Poem of the Week | January 24, 2011

This week we are delighted to feature “Recovery” by Julie L. Moore.  The poem is previously unpublished. Julie L. Moore is the author of Slipping Out of Bloom, published last year by WordTech Editions, and the chapbook, Election Day (Finishing Line Press). She has twice been nominated for the Pushcart Prize and has received the Rosine Offen Memorial Award from the Free Lunch Arts Alliance, the Janet B. McCabe Poetry Prize from Ruminate, and the Judson Jerome Poetry Scholarship from the Antioch Writers’ Workshop. Her poetry has appeared in Alaska Quarterly Review, American Poetry Journal, Atlanta Review, CALYX, The Christian Century, Cimarron Review, The Southern Review, and Valparaiso Poetry Review. Moore lives in Ohio where she directs the writing center at Cedarville University. You can learn more about her work at www.julielmoore.com.

Author’s Note:

During my long and complicated recuperation from open surgery last spring, my neighbors across the street were remodeling their farmhouse, a homestead that’s been in their family for many generations. As I followed doctors’ orders and “moved around,” hobbling along my front porch and sidewalk, I watched the builder working on the house and caught the poem’s insistent “germ.”  I tried resisting it: I thought it was too obvious a metaphor, too easy. (Besides, I thought, surely other women have already written about hysterectomies!) Yet, this neighbor’s brother-in-law, who’s another neighbor of mine  (this is rural, southwest Ohio where farm families live along the same tract of land they own), shared with me the tremendous cost of saving the home, a cost the owners could easily have avoided by simply razing the house and starting fresh.
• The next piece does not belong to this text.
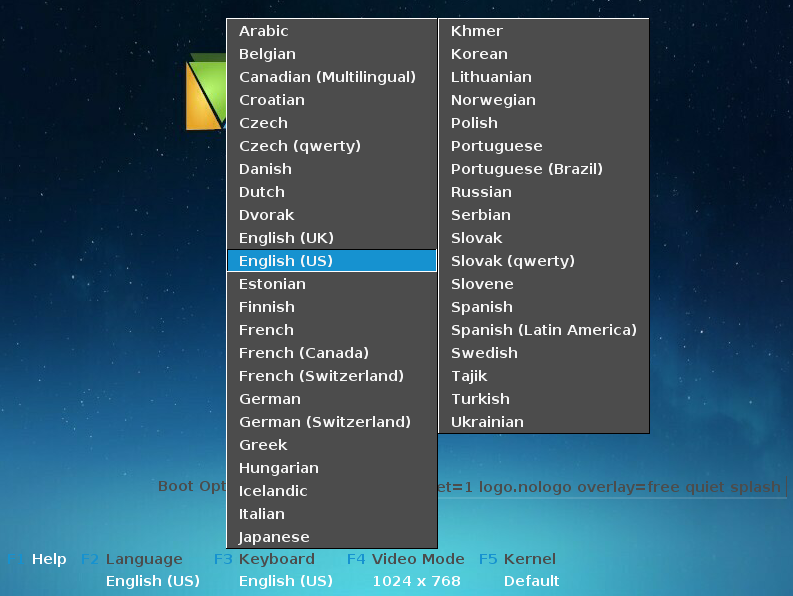Select French (Canada) keyboard
Screen dimensions: 793x596
(304, 353)
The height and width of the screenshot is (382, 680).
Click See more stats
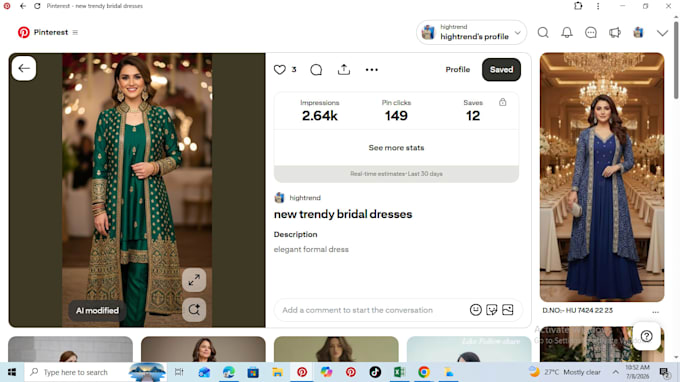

After all, even the fireplace’s brick had ground down to dust. I was that house; we all, at some point, become that house. The poem, like prayer, helped me endure pain and uncertainty as it spilled over into gratitude for those who choose preservation as a way of life, gratitude for such grace.

Recovery

Walking along my front porch, I rub my swollen

belly like I did, years ago, when I was expecting

 

a miracle. I am empty now, gutted

like the old farmhouse across the street,

 

every room pared down to the frame’s

bare bones. Even the floors have been removed.

 

All I want is a day when pain

breaks. I’ve had so many surgeries—

 

adhesions excised like splinters,

four rundown organs

 

pulled out like windows and walls.

Here in mid-life, I’m nothing but pure

 

ruin. And part of me would like to give up,

dissolve into dust like my neighbor’s brick.

 

But in the ash trees that line our road,

in flawless iambs, the sparrows chant

 

preserve, preserve, preserve, preserve.

And I step into our yard where bees,

 

persistent as repeated pleas,

poise themselves before the roses,

 

then bury their faces in the velvet

breasts, suckling sugar, tasting

 

grace as insistent as the tune they hum.